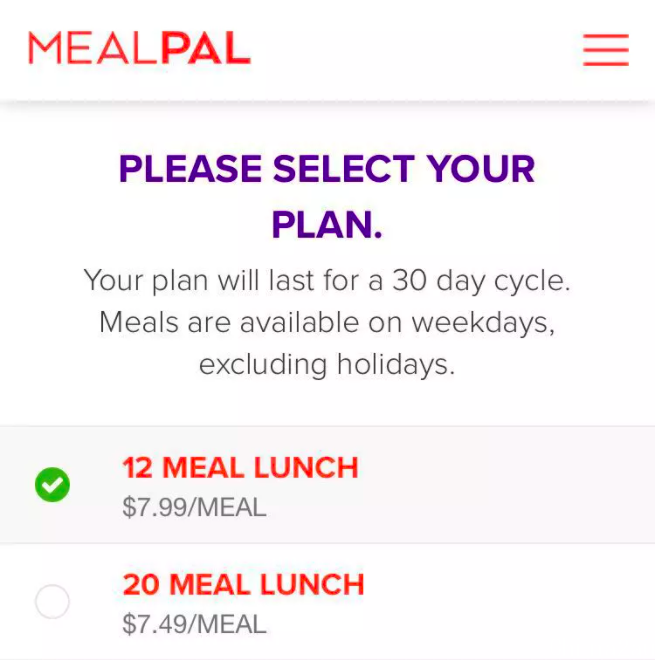Click the Meals are available on weekdays line
660x660 pixels.
(x=327, y=323)
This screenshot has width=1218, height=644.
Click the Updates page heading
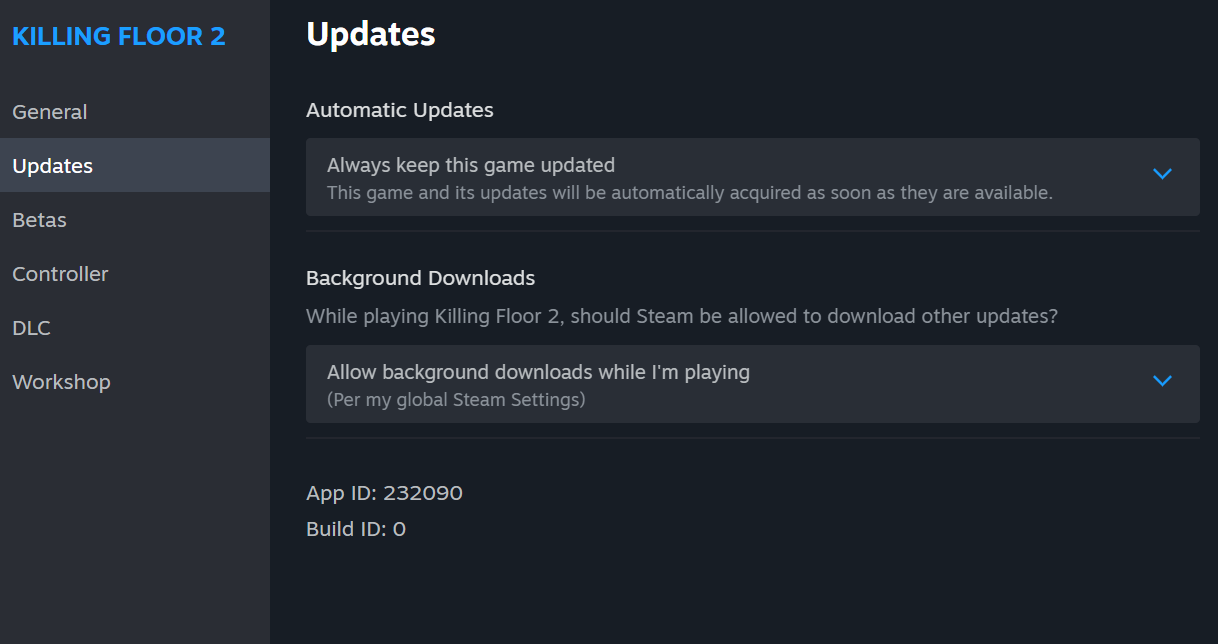[370, 34]
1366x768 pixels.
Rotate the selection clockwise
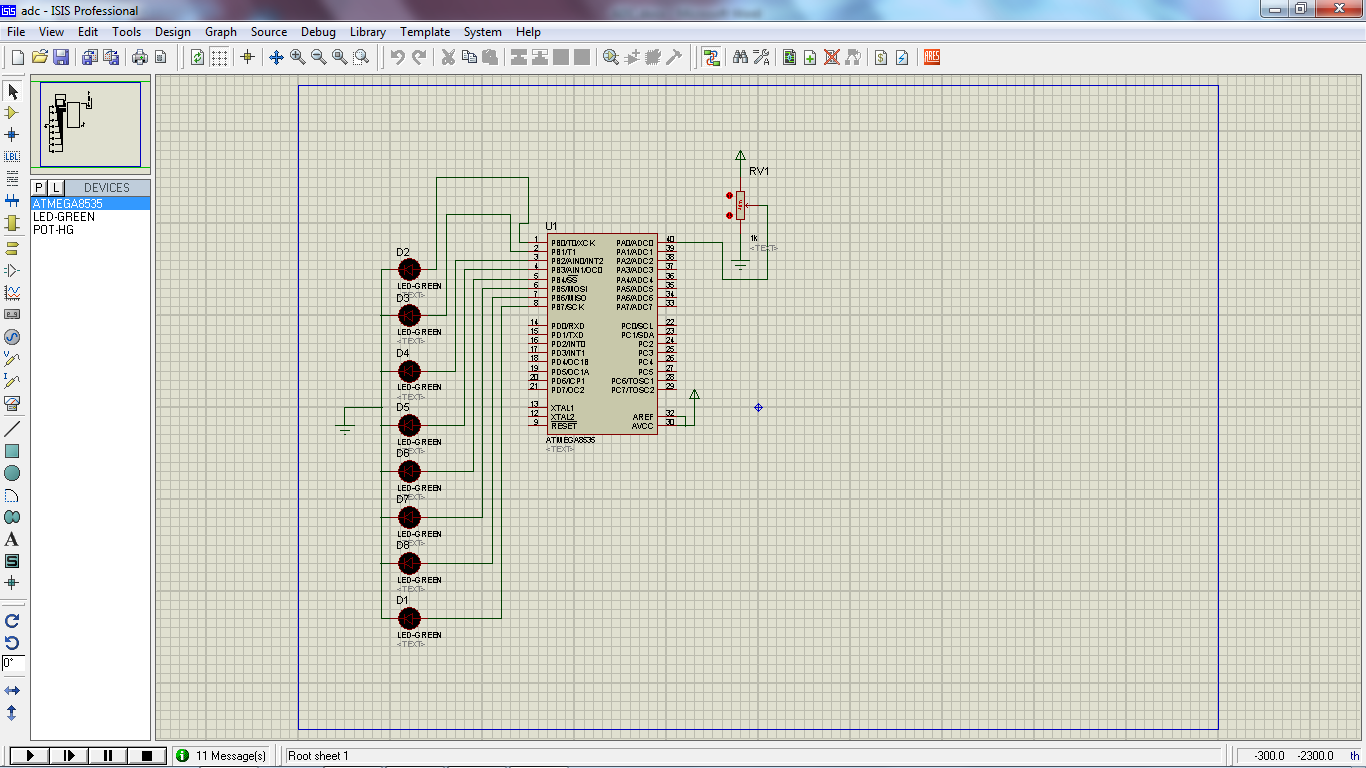(13, 620)
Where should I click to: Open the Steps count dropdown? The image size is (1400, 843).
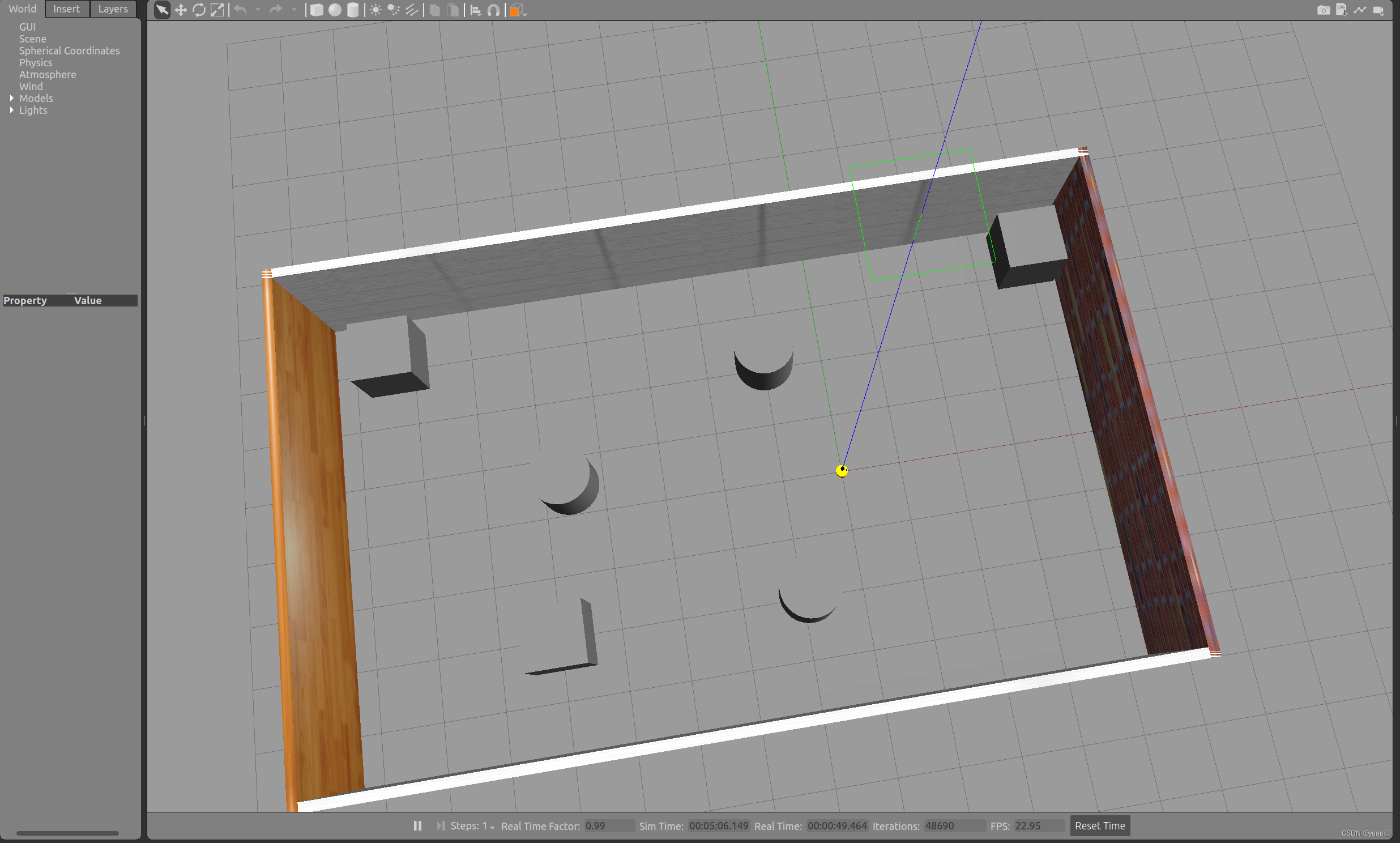point(492,827)
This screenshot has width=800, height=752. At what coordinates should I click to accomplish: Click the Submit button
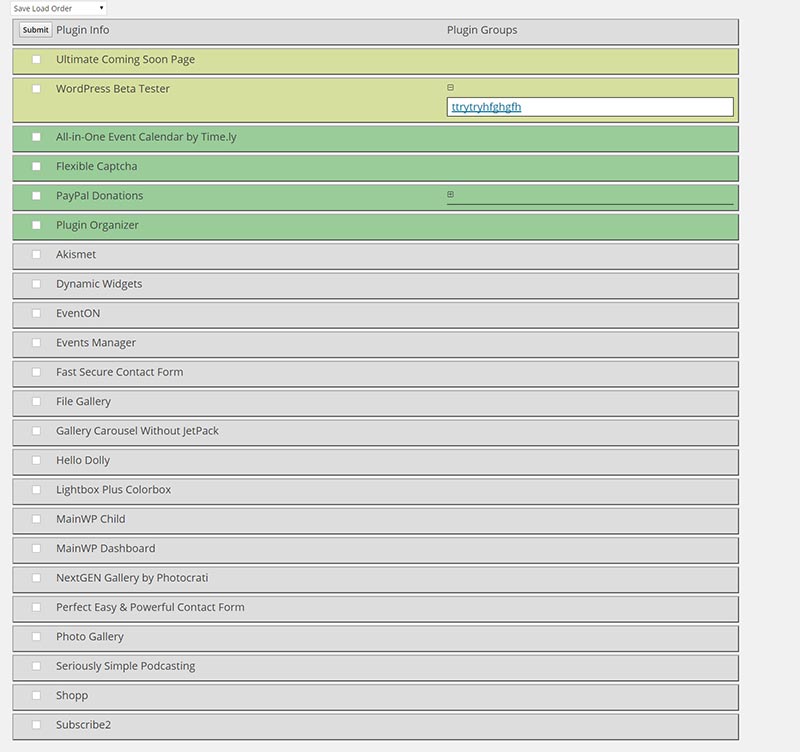pos(35,30)
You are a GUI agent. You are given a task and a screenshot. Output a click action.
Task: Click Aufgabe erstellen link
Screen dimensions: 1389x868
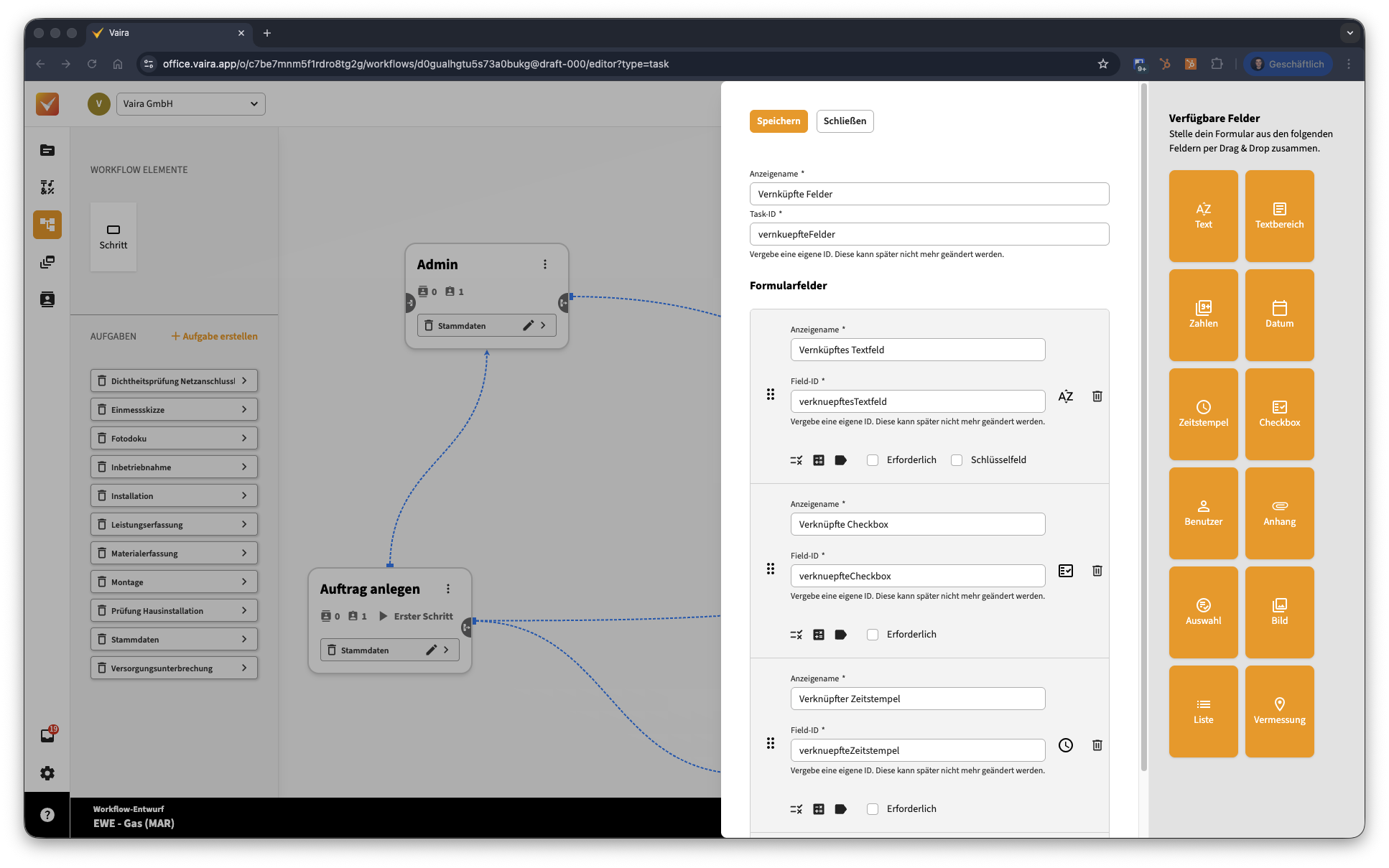[214, 336]
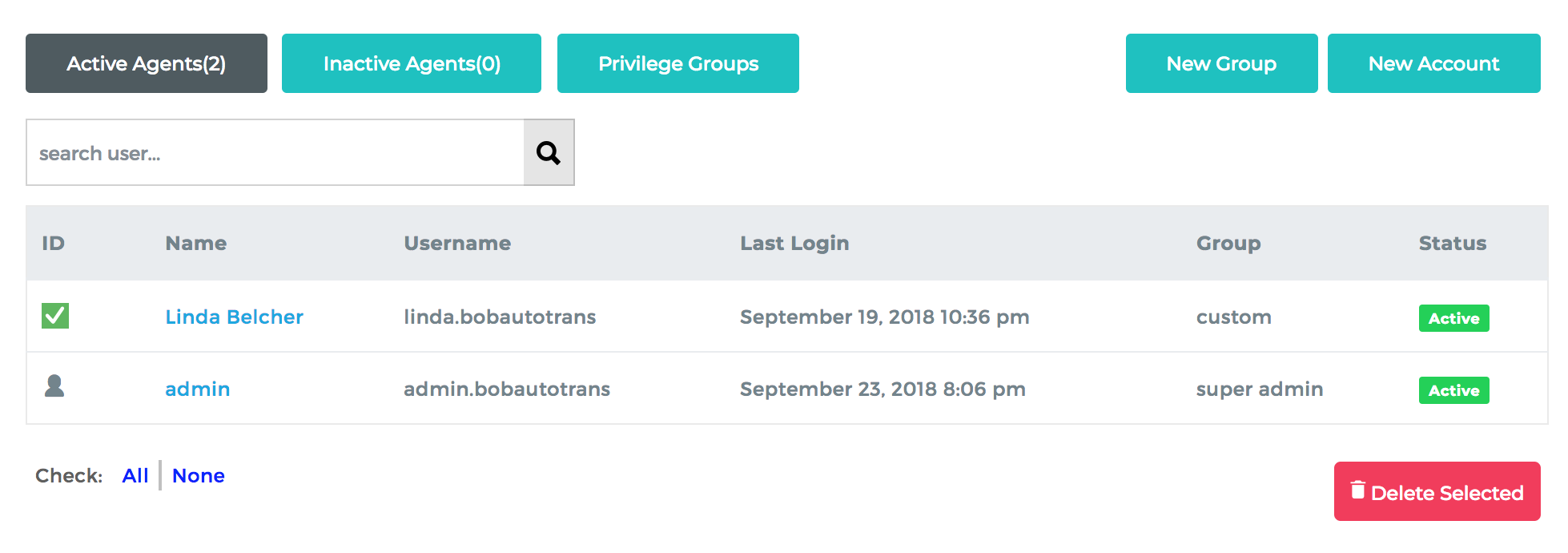Uncheck the Linda Belcher row checkbox
The image size is (1568, 553).
click(55, 316)
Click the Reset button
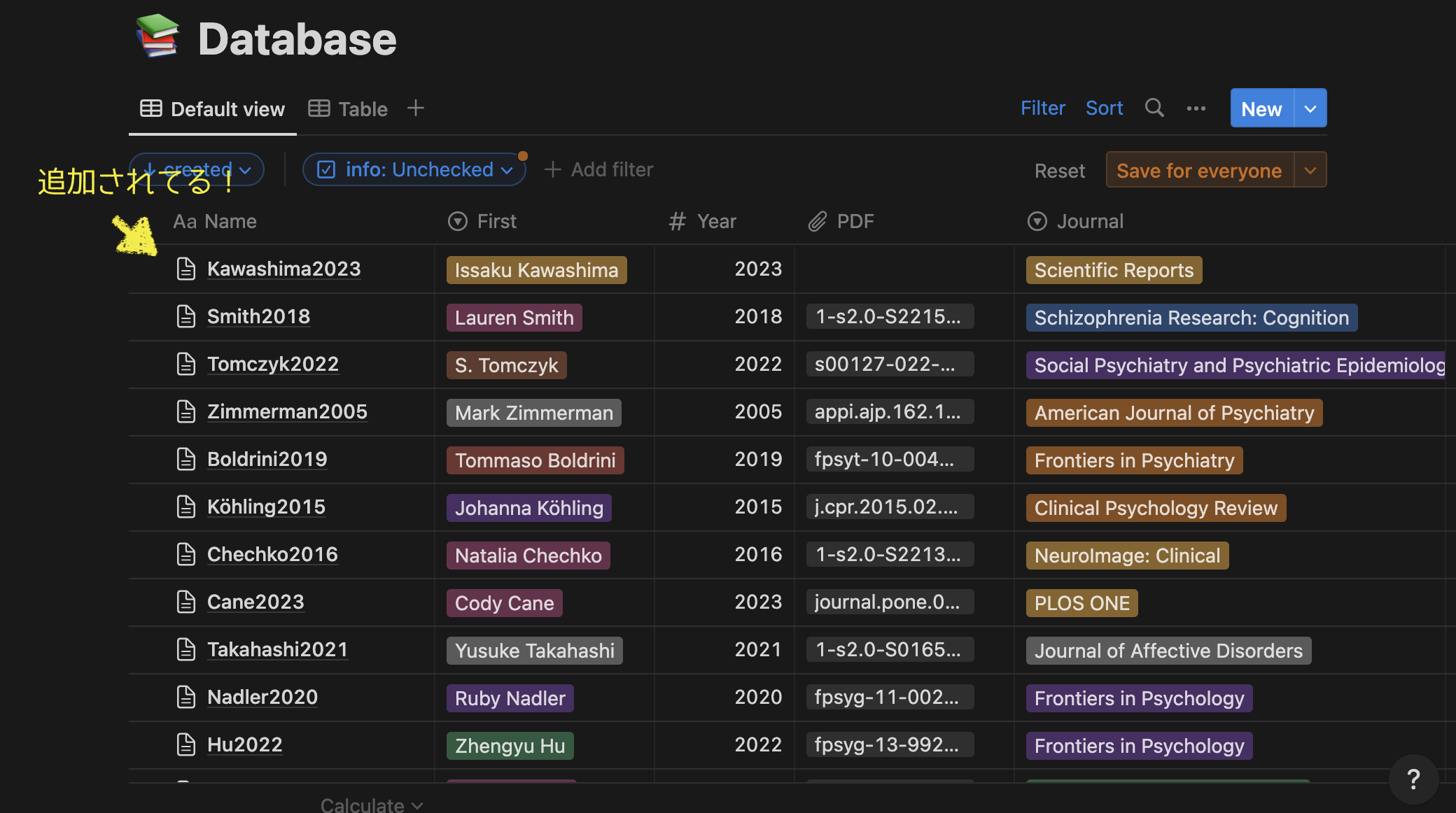The image size is (1456, 813). (1059, 171)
──────────
* [Written exercise]:
Copy out the material word for word, starting at the line containing "This screenshot has width=800, height=752." and running down through the final line of the material, both ends included. Leave out the pictures.

* [Output of the exercise]:
This screenshot has width=800, height=752. At what coordinates should I click to accomplish: Click the Submit button
pos(35,30)
You are a GUI agent. You are given a task and a screenshot. Output a click action.
Task: Click Aufgabe erstellen link
Screen dimensions: 1389x868
[214, 336]
Uncheck the Linda Belcher row checkbox
The image size is (1568, 553).
click(55, 316)
Click the Reset button
The image size is (1456, 813). (1059, 171)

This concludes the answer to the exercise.